Dalea mollis

Scientific classification
- Kingdom: Plantae
- Clade: Tracheophytes
- Clade: Angiosperms
- Clade: Eudicots
- Clade: Rosids
- Order: Fabales
- Family: Fabaceae
- Subfamily: Faboideae
- Genus: Dalea
- Species: D. mollis
- Binomial name: Dalea mollis Benth.

= Dalea mollis =

- Genus: Dalea
- Species: mollis
- Authority: Benth.

Species of legume

Dalea mollis is a species of flowering plant in the legume family which is known by the common name hairy prairie clover.

==Distribution==
This wildflower is native to the deserts of California, Arizona, and Northwestern Mexico.

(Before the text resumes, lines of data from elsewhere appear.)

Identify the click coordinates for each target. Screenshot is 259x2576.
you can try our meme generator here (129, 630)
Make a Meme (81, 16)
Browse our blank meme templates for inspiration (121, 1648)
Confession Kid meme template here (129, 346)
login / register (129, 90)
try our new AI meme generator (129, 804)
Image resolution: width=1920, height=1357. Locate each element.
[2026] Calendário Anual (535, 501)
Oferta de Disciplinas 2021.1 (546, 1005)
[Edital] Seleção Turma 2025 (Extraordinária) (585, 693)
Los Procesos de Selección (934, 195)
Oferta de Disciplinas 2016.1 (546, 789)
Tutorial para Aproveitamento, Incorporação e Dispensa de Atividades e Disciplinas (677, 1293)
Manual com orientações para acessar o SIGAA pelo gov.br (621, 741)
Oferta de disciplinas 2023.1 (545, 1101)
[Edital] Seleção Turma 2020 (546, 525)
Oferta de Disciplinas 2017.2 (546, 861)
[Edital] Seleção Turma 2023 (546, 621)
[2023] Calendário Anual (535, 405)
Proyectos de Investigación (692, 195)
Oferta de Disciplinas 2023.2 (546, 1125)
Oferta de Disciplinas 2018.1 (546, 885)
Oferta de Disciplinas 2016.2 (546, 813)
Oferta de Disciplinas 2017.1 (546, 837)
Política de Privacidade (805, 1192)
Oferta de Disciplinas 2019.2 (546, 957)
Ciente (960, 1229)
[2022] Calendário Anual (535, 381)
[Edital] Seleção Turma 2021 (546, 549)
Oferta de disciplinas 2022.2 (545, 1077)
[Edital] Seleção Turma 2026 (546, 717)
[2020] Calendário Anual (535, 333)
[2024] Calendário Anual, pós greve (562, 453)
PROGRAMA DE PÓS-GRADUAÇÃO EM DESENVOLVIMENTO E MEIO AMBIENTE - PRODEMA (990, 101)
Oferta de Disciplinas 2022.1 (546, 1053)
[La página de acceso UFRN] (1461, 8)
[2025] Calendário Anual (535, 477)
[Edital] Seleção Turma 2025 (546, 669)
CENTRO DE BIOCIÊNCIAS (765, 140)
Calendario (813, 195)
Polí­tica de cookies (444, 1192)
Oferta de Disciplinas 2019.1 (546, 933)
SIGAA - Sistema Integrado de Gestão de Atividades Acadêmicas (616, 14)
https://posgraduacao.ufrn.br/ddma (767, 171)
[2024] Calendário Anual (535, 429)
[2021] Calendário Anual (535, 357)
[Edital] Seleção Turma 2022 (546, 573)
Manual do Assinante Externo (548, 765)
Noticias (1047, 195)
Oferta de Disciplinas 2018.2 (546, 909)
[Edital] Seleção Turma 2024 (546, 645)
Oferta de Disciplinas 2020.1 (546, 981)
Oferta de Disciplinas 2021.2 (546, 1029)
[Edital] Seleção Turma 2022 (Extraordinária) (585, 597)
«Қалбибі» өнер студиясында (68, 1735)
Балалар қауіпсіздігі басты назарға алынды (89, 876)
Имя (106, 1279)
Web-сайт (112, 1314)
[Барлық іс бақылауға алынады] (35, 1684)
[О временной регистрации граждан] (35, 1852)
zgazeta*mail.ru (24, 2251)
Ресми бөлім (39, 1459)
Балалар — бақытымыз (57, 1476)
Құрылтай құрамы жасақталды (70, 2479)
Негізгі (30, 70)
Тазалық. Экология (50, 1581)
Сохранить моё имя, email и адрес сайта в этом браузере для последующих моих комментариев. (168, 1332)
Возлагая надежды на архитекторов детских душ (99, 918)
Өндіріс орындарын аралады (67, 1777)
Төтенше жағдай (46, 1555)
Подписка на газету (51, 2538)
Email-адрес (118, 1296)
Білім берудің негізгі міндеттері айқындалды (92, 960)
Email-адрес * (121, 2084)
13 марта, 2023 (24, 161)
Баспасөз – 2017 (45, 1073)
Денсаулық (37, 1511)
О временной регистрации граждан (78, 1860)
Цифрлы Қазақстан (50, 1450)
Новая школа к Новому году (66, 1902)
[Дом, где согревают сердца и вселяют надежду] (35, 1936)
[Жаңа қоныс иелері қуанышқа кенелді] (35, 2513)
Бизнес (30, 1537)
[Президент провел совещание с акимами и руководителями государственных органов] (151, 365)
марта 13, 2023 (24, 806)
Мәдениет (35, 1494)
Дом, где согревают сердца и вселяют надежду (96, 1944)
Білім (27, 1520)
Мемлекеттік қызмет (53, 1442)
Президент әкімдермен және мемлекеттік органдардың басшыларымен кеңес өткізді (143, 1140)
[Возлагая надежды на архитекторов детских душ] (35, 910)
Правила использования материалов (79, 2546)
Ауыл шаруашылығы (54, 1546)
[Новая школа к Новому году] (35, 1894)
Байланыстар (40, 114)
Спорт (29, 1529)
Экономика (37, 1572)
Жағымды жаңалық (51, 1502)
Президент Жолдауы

It is a common member of the Mojave Desert and Sonoran Desert ecoregions. It forms a small, flat patches on the gravelly desert floor and on slopes and weedy roadsides.

==Description==
Dalea mollis is a small cloverlike mat-forming annual legume with gland-dotted foliage covered thickly in long white hairs. The leaves are made up of several pairs of small, folded, oval-shaped leaflets each about a centimeter long. The plant flowers in pea-like blooms just under a centimeter wide which may be lavender, yellow, or white, sometimes bicolored. The fruit is a small, single-seeded legume pod.